Since 2010, The Federal Housing Administration (FHA) has had in place a WAIVER of its rule prohibiting the use of FHA financing to purchase a property that was being sold within 90 days of its previous acquisition. This waiver allowed investors who had purchased a home with the intent of remodeling it and reselling within a short period of time to sell the home to a buyer who was using an FHA loan program to purchase the home. Although there were some restrictions on that program, such as mandatory second appraisals, it allowed many buyers to purchase these properties with a low 3.5% down payment under FHA guidelines.
Each year since 2010, the waiver has been extended annually. FHA has recently announced that the rule, which is currently set to expire on December 31, 2014 at 11:59 PM, will NOT be further extended.
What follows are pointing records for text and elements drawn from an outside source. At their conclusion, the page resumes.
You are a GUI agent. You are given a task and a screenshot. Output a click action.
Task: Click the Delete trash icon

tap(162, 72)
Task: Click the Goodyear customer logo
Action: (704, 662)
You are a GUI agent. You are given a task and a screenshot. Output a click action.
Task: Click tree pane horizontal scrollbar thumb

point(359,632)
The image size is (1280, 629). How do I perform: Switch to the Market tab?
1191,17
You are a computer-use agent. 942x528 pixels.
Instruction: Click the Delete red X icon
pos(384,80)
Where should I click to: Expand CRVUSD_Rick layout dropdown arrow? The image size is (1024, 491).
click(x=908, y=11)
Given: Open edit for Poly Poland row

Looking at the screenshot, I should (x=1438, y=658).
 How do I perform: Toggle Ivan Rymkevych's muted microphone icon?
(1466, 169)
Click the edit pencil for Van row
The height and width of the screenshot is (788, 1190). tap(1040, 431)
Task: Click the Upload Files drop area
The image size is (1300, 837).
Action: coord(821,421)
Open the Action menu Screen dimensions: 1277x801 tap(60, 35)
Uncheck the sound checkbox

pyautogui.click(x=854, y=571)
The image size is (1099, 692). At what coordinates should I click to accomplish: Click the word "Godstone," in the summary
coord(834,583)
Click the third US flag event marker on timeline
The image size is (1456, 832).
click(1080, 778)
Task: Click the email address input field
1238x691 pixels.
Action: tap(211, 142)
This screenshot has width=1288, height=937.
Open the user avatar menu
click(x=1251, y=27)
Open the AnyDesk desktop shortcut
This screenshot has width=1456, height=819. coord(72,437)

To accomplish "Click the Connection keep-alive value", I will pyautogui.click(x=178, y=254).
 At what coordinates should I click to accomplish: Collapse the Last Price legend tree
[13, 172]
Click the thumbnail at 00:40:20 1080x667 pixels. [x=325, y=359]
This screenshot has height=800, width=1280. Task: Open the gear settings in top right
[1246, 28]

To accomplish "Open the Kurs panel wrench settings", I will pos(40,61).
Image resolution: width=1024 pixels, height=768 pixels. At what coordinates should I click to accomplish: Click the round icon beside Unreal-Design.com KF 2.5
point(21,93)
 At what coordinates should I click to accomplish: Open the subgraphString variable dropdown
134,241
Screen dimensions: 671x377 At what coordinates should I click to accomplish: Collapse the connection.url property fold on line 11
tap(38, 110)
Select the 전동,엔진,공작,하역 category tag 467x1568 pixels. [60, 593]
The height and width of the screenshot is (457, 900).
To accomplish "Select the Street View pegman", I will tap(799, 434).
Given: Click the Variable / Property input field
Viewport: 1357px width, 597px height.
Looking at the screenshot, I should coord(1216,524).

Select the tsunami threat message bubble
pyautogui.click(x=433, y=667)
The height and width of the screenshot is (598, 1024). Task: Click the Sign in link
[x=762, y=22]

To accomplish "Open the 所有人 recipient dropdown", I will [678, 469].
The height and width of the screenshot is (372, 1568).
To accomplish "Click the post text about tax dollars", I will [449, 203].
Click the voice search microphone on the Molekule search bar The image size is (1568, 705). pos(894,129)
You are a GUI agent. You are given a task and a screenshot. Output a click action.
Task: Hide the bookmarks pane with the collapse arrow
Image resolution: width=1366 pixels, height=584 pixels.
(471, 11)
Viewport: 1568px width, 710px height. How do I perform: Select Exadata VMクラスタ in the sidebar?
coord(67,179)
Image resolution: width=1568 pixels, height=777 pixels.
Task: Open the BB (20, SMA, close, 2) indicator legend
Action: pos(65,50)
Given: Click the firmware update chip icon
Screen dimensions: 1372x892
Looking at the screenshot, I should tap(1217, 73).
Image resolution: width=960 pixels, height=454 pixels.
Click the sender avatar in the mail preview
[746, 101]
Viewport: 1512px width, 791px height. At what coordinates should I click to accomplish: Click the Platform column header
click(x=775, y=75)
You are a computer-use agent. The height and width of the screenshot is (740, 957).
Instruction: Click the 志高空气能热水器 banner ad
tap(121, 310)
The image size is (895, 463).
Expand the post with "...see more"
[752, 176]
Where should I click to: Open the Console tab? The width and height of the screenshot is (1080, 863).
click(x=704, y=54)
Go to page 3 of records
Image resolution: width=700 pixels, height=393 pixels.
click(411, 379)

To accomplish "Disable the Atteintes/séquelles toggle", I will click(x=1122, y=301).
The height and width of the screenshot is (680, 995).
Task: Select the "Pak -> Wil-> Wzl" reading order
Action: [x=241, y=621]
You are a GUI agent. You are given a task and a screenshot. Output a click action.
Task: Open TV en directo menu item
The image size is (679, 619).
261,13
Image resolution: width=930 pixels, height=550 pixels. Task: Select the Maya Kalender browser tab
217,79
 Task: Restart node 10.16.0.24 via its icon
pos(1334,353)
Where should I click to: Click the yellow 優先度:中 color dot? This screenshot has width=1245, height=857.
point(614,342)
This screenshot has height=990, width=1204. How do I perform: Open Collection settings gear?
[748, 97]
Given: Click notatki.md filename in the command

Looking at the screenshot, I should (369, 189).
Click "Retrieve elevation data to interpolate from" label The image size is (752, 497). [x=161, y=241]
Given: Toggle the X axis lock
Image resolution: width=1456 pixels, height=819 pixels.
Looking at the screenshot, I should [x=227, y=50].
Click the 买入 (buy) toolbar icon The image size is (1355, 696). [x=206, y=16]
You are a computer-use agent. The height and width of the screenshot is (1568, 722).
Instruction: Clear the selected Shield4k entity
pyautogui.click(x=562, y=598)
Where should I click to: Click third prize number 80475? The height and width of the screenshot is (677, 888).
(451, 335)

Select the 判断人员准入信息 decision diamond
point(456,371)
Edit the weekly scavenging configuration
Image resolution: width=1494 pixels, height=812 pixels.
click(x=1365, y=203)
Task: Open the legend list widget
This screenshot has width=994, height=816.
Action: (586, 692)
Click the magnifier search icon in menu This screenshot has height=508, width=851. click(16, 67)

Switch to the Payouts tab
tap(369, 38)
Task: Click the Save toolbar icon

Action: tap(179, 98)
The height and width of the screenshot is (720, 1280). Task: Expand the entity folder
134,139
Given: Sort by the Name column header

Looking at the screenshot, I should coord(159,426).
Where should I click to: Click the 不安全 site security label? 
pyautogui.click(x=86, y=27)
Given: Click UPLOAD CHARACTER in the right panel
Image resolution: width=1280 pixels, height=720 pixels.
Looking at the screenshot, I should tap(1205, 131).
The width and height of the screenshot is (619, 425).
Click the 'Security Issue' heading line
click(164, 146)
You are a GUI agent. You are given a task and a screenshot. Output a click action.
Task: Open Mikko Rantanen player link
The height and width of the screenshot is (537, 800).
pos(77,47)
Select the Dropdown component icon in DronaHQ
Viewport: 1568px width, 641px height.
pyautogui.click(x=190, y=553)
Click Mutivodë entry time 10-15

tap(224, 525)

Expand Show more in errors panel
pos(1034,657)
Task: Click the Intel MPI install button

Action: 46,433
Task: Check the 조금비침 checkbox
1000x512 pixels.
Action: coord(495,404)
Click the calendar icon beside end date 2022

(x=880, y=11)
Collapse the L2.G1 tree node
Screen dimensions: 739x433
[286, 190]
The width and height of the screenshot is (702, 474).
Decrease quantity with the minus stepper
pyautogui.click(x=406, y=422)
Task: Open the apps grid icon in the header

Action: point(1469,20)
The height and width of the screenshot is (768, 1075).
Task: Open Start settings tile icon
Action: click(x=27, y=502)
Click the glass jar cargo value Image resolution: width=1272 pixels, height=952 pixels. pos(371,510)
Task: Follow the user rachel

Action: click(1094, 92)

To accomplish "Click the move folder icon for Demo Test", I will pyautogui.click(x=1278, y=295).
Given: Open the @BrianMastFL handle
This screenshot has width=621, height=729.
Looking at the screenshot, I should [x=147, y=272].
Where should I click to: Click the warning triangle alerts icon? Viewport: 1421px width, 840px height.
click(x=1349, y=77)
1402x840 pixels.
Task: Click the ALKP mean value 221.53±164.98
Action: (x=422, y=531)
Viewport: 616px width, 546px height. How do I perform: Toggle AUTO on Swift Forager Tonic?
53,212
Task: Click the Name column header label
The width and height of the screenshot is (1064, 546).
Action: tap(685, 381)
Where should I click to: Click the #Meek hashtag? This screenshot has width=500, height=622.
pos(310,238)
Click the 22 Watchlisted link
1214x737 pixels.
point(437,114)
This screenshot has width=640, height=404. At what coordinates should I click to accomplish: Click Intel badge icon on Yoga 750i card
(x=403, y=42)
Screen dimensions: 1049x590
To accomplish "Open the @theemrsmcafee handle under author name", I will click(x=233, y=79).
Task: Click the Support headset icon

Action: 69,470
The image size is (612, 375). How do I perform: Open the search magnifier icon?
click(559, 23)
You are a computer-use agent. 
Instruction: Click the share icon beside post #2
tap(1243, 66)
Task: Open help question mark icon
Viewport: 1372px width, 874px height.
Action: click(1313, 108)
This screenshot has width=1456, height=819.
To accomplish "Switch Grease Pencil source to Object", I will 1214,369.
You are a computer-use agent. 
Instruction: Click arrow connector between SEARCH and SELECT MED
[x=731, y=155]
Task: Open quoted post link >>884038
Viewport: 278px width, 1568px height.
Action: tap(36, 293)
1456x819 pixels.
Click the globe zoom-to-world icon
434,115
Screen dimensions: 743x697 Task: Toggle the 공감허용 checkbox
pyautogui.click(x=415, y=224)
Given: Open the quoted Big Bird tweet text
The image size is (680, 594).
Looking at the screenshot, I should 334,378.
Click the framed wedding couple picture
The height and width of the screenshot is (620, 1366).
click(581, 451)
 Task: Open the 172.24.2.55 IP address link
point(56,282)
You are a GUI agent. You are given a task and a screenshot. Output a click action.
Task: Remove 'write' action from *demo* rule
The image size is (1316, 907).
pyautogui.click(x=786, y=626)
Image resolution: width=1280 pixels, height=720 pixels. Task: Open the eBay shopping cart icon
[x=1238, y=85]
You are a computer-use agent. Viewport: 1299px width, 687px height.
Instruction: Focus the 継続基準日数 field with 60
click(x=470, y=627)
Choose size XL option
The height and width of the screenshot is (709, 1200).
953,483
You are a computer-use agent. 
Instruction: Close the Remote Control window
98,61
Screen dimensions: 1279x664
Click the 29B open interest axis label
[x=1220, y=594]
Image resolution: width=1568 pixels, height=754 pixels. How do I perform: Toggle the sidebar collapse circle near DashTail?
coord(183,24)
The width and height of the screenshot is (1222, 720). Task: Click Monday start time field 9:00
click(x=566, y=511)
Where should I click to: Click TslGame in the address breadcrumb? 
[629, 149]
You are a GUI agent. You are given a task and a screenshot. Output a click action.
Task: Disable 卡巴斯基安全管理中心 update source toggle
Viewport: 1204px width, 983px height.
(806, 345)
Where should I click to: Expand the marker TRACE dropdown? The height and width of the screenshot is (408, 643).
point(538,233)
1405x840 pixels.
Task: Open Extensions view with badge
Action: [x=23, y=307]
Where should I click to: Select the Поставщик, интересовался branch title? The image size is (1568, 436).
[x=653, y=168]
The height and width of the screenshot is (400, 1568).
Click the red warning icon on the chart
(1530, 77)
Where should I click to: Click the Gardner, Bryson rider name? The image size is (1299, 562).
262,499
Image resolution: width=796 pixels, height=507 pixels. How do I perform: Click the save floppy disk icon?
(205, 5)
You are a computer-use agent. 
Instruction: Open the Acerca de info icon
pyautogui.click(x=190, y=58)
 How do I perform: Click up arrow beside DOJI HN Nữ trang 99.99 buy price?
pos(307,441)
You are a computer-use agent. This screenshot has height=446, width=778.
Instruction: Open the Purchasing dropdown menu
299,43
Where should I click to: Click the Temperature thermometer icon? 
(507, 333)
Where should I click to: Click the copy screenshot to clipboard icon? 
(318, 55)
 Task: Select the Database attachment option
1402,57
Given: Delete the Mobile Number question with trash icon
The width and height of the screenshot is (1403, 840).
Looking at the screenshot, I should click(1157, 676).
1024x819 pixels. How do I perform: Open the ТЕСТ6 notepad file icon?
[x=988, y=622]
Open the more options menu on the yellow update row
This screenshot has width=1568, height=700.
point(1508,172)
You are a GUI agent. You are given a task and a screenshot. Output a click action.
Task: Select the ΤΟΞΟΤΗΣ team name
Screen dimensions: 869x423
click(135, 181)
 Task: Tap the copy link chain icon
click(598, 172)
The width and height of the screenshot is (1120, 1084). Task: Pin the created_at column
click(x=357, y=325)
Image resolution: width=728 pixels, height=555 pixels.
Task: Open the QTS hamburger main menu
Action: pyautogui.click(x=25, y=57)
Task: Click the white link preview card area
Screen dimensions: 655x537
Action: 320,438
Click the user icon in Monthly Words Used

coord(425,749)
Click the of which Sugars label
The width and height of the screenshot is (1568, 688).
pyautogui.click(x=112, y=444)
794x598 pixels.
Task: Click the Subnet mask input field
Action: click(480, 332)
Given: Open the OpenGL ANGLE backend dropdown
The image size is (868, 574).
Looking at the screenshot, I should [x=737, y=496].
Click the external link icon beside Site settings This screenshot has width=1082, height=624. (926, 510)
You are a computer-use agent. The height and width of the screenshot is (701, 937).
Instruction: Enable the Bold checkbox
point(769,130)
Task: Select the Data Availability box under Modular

In order to qualify under the existing waiver, contracts must be fully executed prior to that date/time.
Exceptions to the FHA Anti-Flipping Rule
There will continue to be exceptions allowed for the following entities:
- Sales by HUD (Department of Housing and Urban Development) of properties owned by them (REO).
- Sales by other federal agencies of REO properties.
- Sales of properties by nonprofit organizations that have been approved to purchase and resell HUD REO properties.
Sales by state and federally-chartered financial institutions and government sponsored enterprises (GSEs), such as Fannie Mae and Freddie
Upon announcement by HUD through issuance of a notice, sales of properties in areas designated by the President as federal disaster areas.